>> START Given entries
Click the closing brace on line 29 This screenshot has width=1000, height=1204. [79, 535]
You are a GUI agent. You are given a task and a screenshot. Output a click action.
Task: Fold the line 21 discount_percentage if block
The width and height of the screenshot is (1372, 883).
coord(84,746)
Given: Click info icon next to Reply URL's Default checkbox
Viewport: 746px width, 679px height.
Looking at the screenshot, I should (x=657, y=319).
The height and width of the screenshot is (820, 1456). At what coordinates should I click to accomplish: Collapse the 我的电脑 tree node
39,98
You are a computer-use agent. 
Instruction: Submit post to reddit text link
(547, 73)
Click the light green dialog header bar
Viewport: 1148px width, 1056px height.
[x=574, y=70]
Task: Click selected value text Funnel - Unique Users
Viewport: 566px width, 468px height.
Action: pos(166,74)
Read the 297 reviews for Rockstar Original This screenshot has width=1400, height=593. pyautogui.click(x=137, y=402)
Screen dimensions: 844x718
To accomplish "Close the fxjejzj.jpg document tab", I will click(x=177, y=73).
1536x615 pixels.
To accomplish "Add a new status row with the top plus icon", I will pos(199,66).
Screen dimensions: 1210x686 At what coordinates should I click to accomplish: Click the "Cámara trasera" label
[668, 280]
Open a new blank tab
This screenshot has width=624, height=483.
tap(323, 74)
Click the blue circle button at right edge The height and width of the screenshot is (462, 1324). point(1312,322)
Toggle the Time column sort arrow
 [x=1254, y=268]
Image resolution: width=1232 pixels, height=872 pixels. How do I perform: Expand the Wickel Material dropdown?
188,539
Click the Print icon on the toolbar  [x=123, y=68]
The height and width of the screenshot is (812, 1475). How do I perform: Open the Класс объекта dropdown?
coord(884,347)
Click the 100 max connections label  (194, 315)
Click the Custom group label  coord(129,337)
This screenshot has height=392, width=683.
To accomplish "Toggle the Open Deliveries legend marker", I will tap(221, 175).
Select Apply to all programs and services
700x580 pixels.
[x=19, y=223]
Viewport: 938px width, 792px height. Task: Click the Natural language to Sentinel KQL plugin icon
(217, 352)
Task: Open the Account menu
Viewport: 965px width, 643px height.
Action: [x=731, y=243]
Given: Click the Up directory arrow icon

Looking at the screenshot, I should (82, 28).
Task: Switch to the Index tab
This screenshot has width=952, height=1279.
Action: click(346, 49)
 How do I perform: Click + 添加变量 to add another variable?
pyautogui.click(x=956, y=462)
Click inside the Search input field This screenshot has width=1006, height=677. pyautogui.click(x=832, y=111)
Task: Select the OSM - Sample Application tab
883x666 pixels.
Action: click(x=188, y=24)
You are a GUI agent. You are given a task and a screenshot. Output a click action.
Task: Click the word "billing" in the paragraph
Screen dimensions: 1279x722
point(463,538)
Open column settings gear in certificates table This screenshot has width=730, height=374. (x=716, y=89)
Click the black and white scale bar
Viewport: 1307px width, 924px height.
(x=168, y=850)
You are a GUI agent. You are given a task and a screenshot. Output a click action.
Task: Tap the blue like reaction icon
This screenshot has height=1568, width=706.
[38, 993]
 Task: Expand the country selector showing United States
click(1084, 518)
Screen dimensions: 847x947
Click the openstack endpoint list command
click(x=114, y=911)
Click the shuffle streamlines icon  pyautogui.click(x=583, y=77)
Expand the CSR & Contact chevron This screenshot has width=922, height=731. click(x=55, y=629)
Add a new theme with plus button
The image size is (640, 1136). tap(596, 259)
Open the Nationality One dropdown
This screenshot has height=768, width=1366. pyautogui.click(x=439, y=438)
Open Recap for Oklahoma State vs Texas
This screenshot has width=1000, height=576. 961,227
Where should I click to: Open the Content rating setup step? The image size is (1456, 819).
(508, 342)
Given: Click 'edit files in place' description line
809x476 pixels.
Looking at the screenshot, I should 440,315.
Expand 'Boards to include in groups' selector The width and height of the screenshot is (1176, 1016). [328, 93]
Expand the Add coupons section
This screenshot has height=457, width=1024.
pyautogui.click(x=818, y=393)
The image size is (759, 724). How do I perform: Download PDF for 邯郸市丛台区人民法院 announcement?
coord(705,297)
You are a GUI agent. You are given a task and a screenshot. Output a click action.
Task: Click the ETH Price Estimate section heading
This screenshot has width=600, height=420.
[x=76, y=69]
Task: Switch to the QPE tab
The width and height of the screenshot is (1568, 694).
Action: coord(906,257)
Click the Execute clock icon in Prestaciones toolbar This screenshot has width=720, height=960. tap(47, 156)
>> END Given entries
Copy out the lines in the records above word for word, starting at the line containing "This screenshot has height=392, width=683." and ending after the line containing "pyautogui.click(x=956, y=462)".

This screenshot has height=392, width=683.
To accomplish "Toggle the Open Deliveries legend marker", I will tap(221, 175).
Select Apply to all programs and services
700x580 pixels.
[x=19, y=223]
Viewport: 938px width, 792px height. Task: Click the Natural language to Sentinel KQL plugin icon
(217, 352)
Task: Open the Account menu
Viewport: 965px width, 643px height.
Action: [x=731, y=243]
Given: Click the Up directory arrow icon

Looking at the screenshot, I should (82, 28).
Task: Switch to the Index tab
This screenshot has width=952, height=1279.
Action: click(346, 49)
 How do I perform: Click + 添加变量 to add another variable?
pyautogui.click(x=956, y=462)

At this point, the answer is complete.